The stock market is providing investors with another opportunity to ‘buy the dip’ as hoarded cash builds up and the economy continues to expand, Fundstrat said.

Thomas Lee Tom Lee Fundstrat

Tom Lee.Brendan McDermid/Reuters

  • According to Fundstrat, a slight decline in the stock market over the past week represents another opportunity to “buy the dip” for investors.

  • Fundstrat pointed to the market awakening from IPOs, a growing pile of cash set aside and a booming economy as reasons why investors should buy.

  • “It looks more and more like an economy sliding into expansion, not recession.”

According to Fundstrat’s Tom Lee, the 2% decline in the stock market over the past week represents another opportunity to “buy the dip” for investors.
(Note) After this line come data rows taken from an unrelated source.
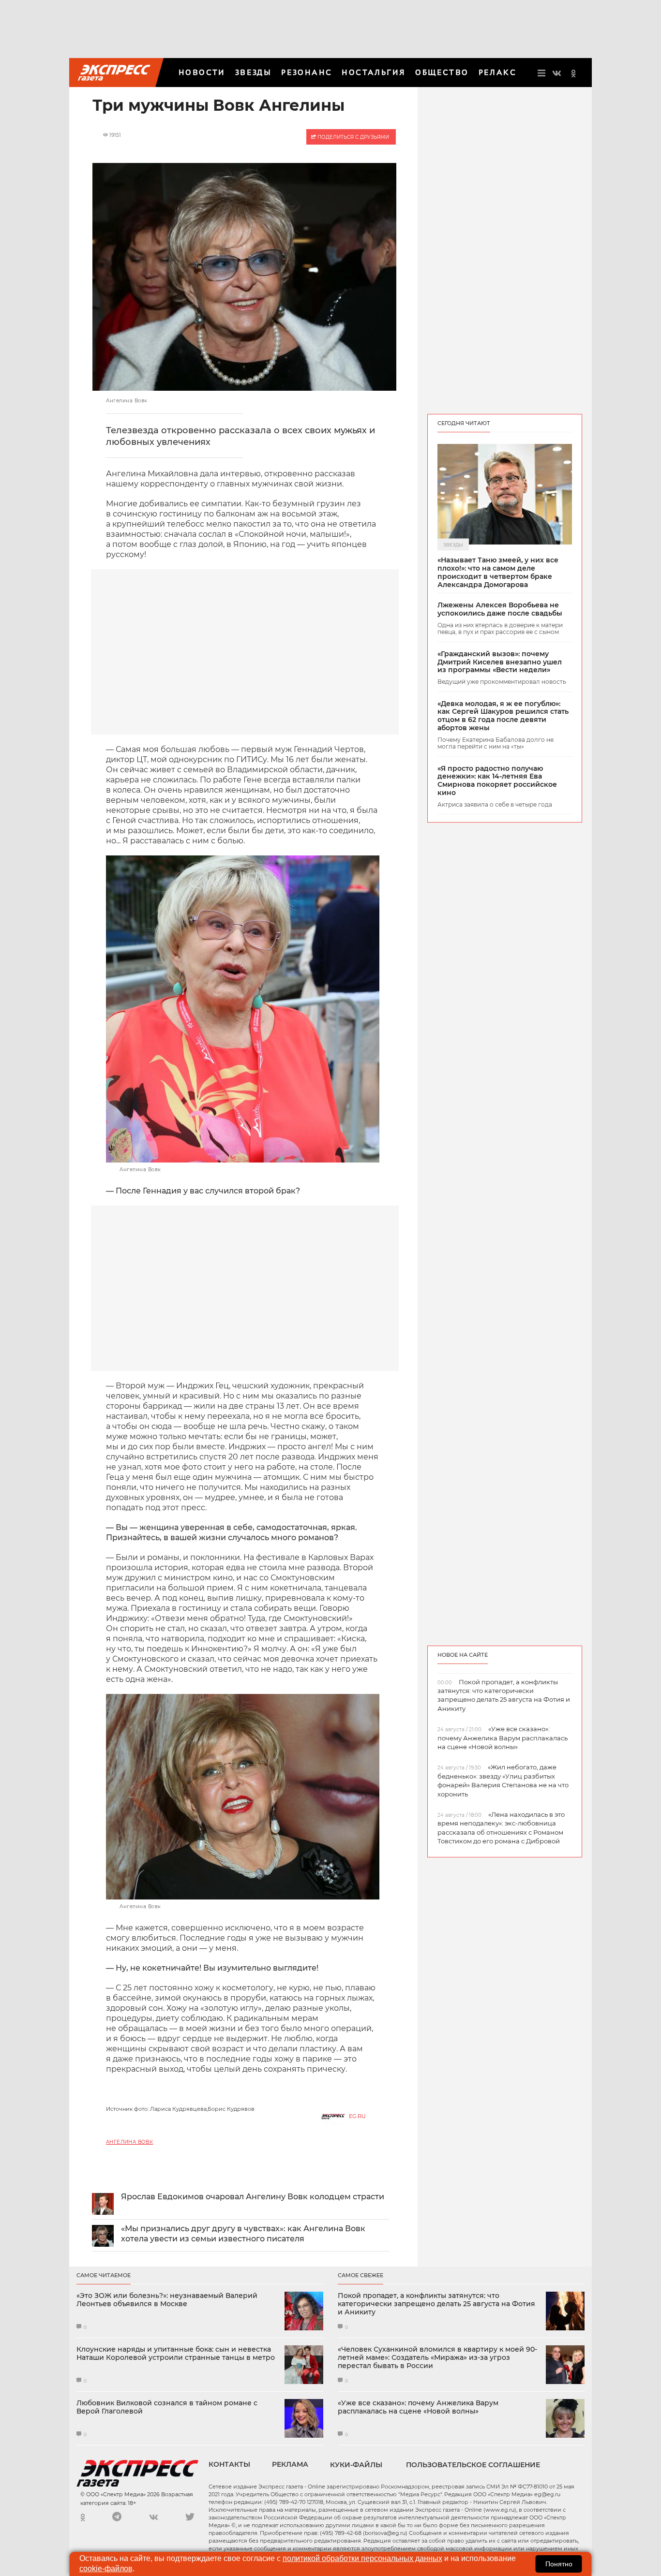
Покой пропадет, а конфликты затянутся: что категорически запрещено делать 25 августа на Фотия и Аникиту (436, 2304)
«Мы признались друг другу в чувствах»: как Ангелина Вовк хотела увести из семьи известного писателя (243, 2233)
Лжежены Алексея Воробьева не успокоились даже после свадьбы (499, 609)
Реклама (290, 2464)
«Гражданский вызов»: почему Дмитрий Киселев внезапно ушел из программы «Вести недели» (499, 662)
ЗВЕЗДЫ (253, 72)
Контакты (229, 2464)
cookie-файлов (106, 2568)
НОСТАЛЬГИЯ (374, 72)
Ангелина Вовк (129, 2142)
He pointed out that while many investors are wondering if a top has been reached after the S&P 500’s 14% year-to-date rally, they should buy stocks instead.
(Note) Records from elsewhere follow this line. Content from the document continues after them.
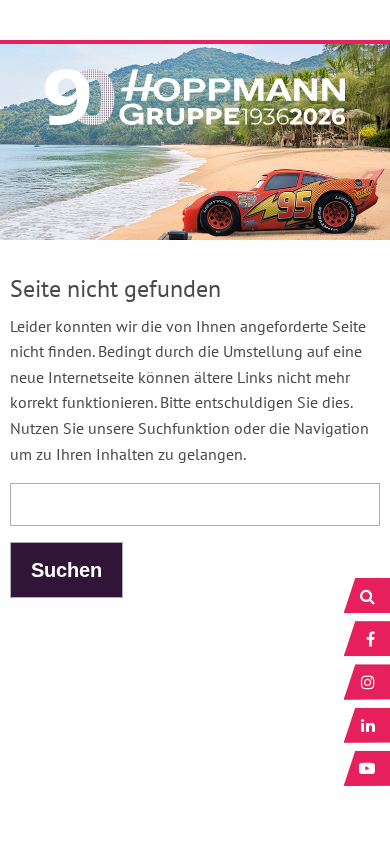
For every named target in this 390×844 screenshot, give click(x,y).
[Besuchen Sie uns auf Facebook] (367, 638)
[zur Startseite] (195, 88)
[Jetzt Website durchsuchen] (367, 595)
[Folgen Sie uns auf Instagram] (367, 681)
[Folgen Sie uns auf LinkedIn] (367, 725)
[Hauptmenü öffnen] (64, 29)
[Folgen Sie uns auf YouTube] (367, 768)
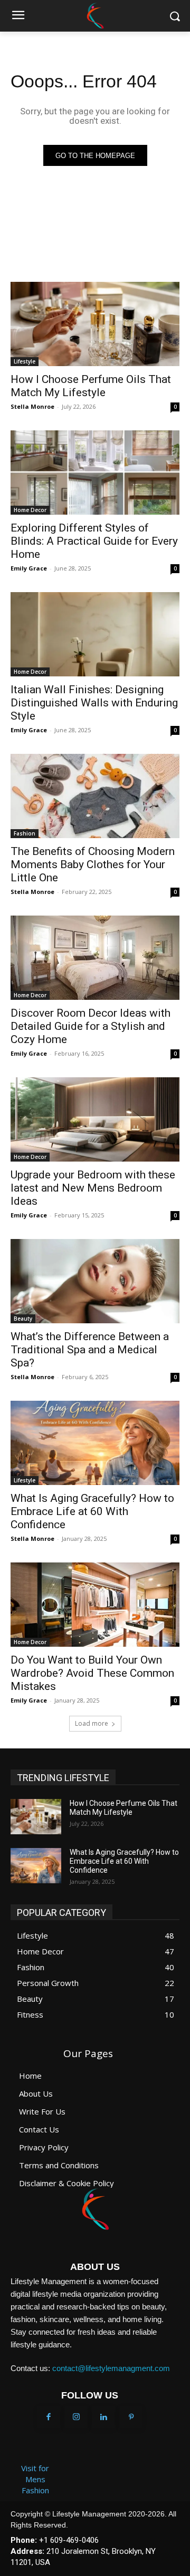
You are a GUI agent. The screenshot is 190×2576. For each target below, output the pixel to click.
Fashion (24, 833)
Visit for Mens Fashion (35, 2479)
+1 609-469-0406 (69, 2540)
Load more (91, 1723)
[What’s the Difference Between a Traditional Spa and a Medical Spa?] (95, 1281)
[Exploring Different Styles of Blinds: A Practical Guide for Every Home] (95, 472)
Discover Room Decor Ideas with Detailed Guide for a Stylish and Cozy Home (90, 1026)
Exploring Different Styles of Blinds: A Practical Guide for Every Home (94, 541)
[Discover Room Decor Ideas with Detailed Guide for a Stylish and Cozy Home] (95, 958)
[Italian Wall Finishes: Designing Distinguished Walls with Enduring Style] (95, 634)
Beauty (23, 1318)
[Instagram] (76, 2417)
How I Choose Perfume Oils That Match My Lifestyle (91, 386)
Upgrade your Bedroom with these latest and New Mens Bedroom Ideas (93, 1187)
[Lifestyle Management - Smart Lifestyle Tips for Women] (95, 16)
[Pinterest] (131, 2417)
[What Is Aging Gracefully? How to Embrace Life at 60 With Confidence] (95, 1443)
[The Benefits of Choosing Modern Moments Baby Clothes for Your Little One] (95, 796)
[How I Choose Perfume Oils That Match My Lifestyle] (95, 324)
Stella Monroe (32, 406)
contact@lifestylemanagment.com (111, 2368)
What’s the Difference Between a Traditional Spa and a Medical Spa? (90, 1349)
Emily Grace (29, 568)
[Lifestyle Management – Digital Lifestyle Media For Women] (95, 2209)
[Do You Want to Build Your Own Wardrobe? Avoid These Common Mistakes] (95, 1604)
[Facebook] (48, 2417)
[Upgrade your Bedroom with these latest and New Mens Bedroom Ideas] (95, 1119)
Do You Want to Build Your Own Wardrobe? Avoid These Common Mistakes (92, 1673)
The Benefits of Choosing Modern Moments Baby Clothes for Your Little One (93, 864)
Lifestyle (24, 361)
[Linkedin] (103, 2417)
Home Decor (30, 510)
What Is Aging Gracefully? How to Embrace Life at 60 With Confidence (92, 1511)
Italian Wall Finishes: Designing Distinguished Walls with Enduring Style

“As of March 2023, the ‘buy the dip’ regime has been in place and is based on measuring the resilience of stocks in the face of a sell-off,” Lee explained in a Friday note. “Stocks recovered from their losses quite quickly. And we generally view this pullback as a consolidation and stocks will recover soon.”

His confidence stems from three key factors, including the awakening of the IPO market after Cava’s successful debut, a growing pile of shelved cash totaling over $5 trillion, and an economy that is still in mode. of expansion.

The IPO market

“The IPO market is coming back to life. There have been several high-profile IPOs in the past week, including Cava. IPOs are a way for institutional investors to expose themselves to risk, as they allocate and are participating in new issuances. For the month of June-to-date, IPO issuances totaled $30 billion, which exceeds the $19 billion issued in June 2022.”

Money shelved

“Cash on the fringe remains monstrous at $5.5 trillion. And as data from Pantheon Macro shows, the top 1% of households have increased their cash balances by 52% since 2019. Wow. And the 80th at the 99th percentile increased its cash balances by 32%. This is staggering and shows how deeply skeptical the public remains.”

A growing economy

Lee pointed out that the economy still appears poised for growth despite fears of a potential recession, as evidenced by a recent surprise jump in housing starts and an improving outlook for corporate earnings.

“The 2Q23 earnings season is approaching and more and more strategists are noting that it looks like non-energy EPS growth could turn positive year-over-year. That would be a positive development for risk,” he said. he declared.

Lee expects the upcoming data to reinforce his view that the economy remains in expansion mode, with the June jobs report showing continued strength while inflation reports could show a slowdown. continued.